**WORK INSTRUCTIONS:**
Starting at the line that contains "The height and", transcribe every remaining line of the data below exactly, and omit all pictures.

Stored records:
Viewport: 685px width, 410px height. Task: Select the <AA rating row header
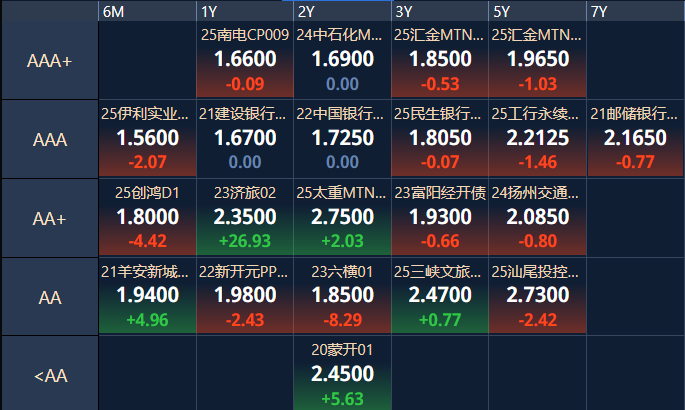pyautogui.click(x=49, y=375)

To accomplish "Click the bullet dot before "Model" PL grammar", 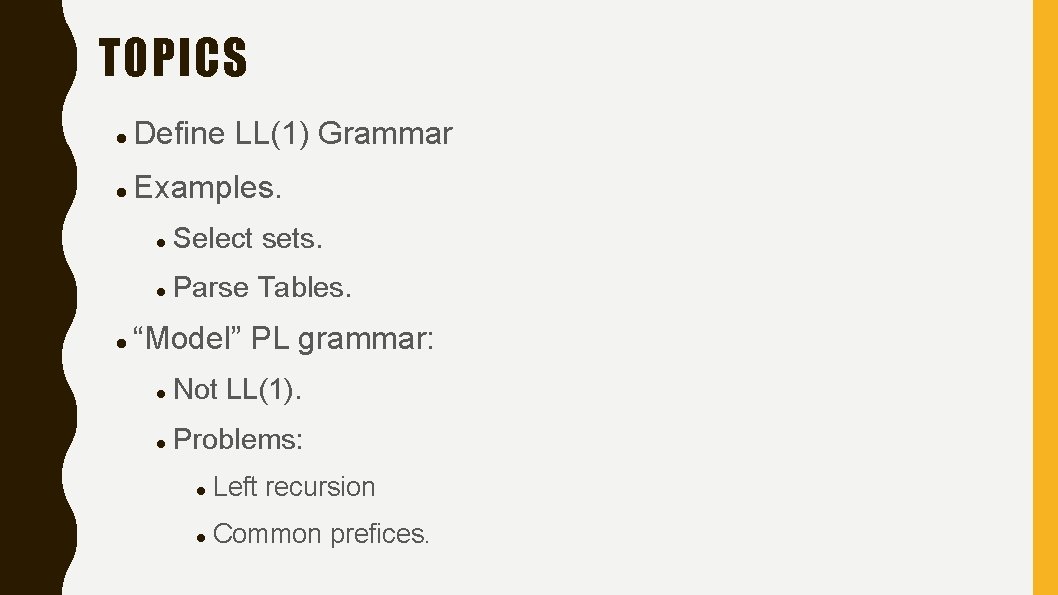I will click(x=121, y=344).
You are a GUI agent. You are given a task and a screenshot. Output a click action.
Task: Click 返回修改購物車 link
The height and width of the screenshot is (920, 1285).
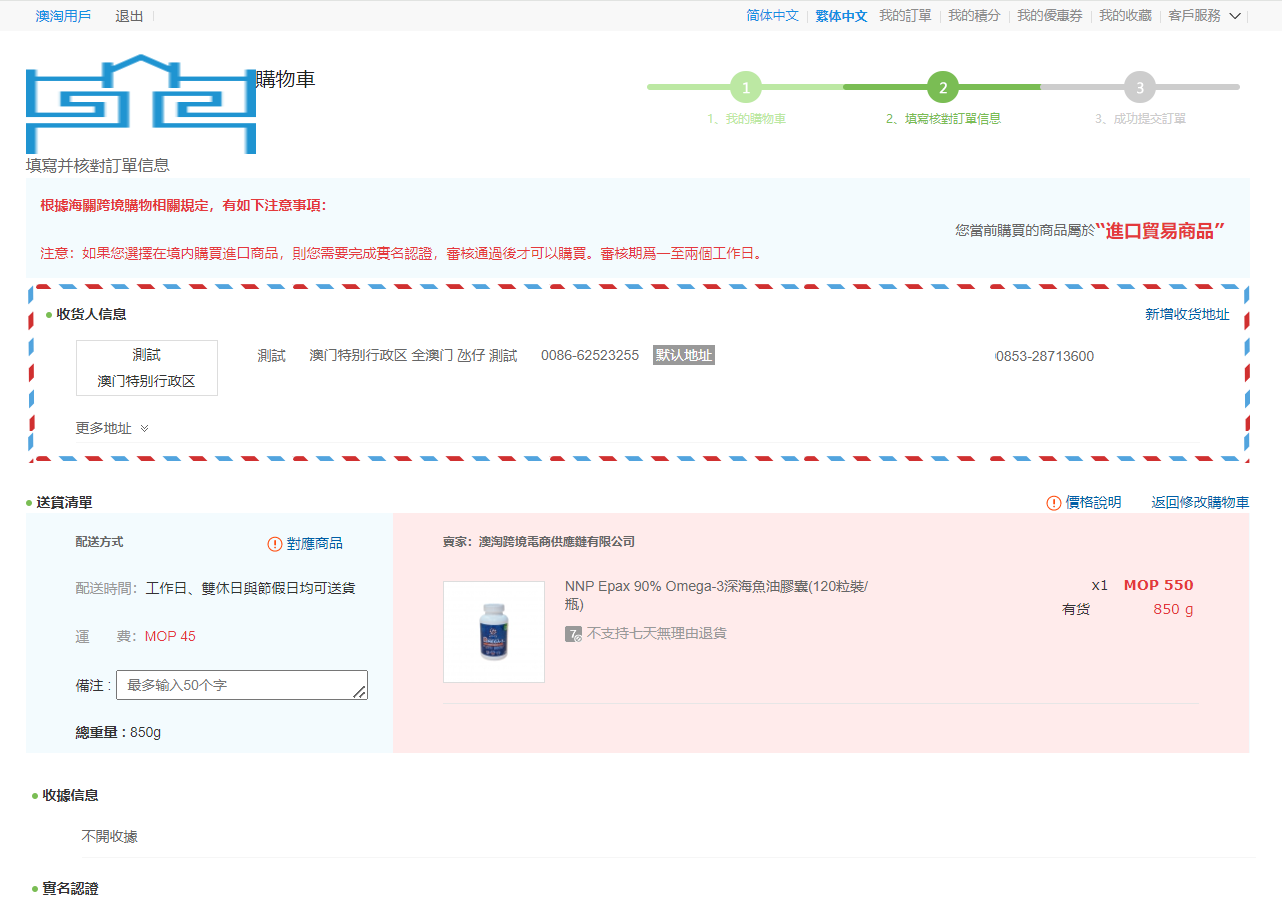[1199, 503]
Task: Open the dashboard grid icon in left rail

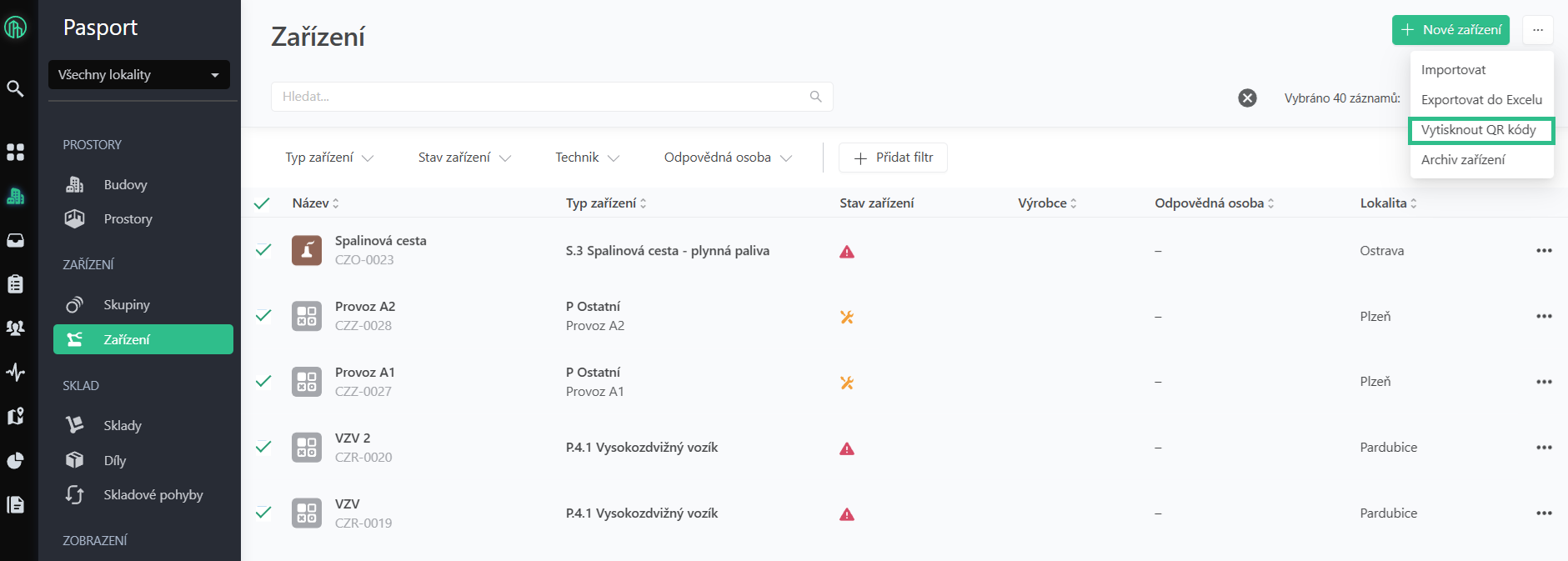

**WRITTEN ANSWER:**
The height and width of the screenshot is (920, 1285).
[1199, 503]
Task: Open the dashboard grid icon in left rail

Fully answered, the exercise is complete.